De waardedaling van de euro ten opzichte van de dollar heeft gunstige effecten op de export van industriële goederen naar de Verenigde Staten en het Verenigd Koninkrijk. Vooral exportintensieve branches – de chemische, elektrotechnische, machine- en transportmiddelenindustrie – zullen hiervan profiteren. Tegelijkertijd wijst ABN AMRO op de risico’s, want deze sectoren worden ook geconfronteerd met hogere grondstofprijzen en valutarisico’s. De valutarisico’s nemen toe zodra de export naar gebieden buiten de eurozone een groter aandeel krijgt in de totale export. Desondanks zijn veel industriële ondernemers positief over de exportmarkt.
Niet alles op niveau
Een aantal industriële sectoren realiseert een bovengemiddelde productiegroei en heeft de crisis definitief achter zich gelaten. De industrie van transportmiddelen groeide het hardst, gevolgd door de elektrotechniek. Ook de machinebouw, basismetalen- en rubber- en kunststofproductenindustrie presteren beter dan gemiddeld, hoewel de groei zich in een veel lager tempo voltrekt. Er zijn drie branches die tot en met het derde kwartaal van 2016 nog onder de maat presteren: de chemische industrie, de elektrische apparaten- en de meubelindustrie.

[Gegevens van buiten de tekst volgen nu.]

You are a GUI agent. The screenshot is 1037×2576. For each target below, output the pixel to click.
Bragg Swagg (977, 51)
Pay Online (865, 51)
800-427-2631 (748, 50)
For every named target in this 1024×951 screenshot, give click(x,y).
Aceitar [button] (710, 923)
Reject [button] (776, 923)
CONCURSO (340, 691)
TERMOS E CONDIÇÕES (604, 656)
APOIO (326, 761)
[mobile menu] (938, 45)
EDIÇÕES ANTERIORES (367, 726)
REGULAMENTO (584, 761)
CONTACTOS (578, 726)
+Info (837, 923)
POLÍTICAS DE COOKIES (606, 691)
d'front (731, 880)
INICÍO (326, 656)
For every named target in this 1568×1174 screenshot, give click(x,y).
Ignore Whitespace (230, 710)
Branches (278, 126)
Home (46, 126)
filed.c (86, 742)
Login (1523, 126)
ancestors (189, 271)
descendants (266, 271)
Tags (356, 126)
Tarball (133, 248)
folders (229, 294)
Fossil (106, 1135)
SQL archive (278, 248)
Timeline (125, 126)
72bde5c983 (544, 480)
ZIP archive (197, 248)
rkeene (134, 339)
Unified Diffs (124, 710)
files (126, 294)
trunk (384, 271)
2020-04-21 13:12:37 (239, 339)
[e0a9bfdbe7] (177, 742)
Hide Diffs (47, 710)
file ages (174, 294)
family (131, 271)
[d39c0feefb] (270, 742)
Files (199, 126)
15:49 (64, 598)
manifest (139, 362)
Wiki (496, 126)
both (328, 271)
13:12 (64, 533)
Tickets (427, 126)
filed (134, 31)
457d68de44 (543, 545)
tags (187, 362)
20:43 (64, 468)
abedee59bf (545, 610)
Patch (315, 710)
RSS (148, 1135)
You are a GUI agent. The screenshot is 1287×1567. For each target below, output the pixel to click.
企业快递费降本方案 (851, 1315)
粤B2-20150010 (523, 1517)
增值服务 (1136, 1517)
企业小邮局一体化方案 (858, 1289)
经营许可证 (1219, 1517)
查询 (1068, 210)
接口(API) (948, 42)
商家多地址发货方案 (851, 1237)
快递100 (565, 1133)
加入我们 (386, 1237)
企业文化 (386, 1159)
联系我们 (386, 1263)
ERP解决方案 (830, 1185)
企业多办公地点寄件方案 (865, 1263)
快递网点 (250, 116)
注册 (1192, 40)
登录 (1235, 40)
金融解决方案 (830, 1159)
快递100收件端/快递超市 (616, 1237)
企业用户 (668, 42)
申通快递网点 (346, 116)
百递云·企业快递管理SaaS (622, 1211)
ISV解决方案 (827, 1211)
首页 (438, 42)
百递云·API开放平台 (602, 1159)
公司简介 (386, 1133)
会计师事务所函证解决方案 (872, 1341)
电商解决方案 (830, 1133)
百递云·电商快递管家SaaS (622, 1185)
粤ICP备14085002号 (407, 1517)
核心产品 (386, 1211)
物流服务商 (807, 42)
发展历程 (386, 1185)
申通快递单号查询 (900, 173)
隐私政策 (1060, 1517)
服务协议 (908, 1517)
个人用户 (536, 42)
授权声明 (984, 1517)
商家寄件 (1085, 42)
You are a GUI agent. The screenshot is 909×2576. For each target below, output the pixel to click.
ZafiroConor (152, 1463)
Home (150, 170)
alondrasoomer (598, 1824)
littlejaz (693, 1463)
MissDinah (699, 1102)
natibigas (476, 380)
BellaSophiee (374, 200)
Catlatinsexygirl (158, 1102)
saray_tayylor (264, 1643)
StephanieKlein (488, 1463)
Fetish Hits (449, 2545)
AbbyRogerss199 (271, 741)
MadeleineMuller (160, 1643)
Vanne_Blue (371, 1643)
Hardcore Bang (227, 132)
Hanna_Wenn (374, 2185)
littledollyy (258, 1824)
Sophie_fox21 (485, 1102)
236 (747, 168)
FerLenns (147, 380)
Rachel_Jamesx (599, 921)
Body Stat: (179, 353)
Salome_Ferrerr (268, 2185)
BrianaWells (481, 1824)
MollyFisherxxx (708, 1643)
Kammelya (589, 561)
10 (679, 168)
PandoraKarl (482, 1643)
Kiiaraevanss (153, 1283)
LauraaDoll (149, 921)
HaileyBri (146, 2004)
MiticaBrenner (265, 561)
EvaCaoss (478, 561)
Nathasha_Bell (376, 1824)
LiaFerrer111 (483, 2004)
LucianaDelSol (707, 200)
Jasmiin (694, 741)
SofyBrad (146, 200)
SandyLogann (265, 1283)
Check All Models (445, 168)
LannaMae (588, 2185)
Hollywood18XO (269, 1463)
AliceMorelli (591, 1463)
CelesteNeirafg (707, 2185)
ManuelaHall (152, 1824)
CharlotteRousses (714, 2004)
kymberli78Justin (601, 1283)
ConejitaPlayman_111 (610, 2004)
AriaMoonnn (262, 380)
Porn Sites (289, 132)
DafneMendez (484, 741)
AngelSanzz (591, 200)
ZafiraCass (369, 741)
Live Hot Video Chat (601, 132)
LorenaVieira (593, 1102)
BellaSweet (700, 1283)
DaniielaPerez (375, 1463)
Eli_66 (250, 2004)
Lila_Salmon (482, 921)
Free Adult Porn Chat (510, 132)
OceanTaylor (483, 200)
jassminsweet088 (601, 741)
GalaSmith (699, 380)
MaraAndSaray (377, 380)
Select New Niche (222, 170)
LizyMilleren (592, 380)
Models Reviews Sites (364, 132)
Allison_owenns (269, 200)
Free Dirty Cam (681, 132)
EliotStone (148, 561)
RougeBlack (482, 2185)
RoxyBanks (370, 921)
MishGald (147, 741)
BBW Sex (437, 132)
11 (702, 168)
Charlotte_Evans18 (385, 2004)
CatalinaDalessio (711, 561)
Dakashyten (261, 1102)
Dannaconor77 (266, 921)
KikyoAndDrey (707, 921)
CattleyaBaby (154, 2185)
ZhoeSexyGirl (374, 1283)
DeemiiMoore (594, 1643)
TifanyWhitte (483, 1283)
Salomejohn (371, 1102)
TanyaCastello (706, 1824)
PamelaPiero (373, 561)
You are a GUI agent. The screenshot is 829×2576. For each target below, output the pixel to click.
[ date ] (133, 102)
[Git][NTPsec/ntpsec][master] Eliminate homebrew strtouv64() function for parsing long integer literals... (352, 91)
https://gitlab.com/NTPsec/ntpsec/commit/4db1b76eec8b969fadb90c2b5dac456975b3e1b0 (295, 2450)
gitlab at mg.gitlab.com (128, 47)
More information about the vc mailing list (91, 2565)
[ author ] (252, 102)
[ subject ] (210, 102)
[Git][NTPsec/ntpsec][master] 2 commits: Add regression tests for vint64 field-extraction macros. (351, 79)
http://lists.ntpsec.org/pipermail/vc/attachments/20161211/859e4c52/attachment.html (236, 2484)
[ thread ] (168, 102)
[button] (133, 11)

Grondstofprijzen doorslaggevend
In de chemische industrie en de basismetaalindustrie hebben ondernemers vooral last van volatiliteit in de grondstofprijzen. Voor de chemische industrie is de afzetprijs sterk afhankelijk van de trend in de olieprijs en dat heeft effect op de omzetontwikkeling. Ook in de basismetaalindustrie is het effect van de lage olieprijs voelbaar. Veel olie gerelateerde projecten komen te vervallen of worden uitgesteld en dat holt de orderportefeuilles uit.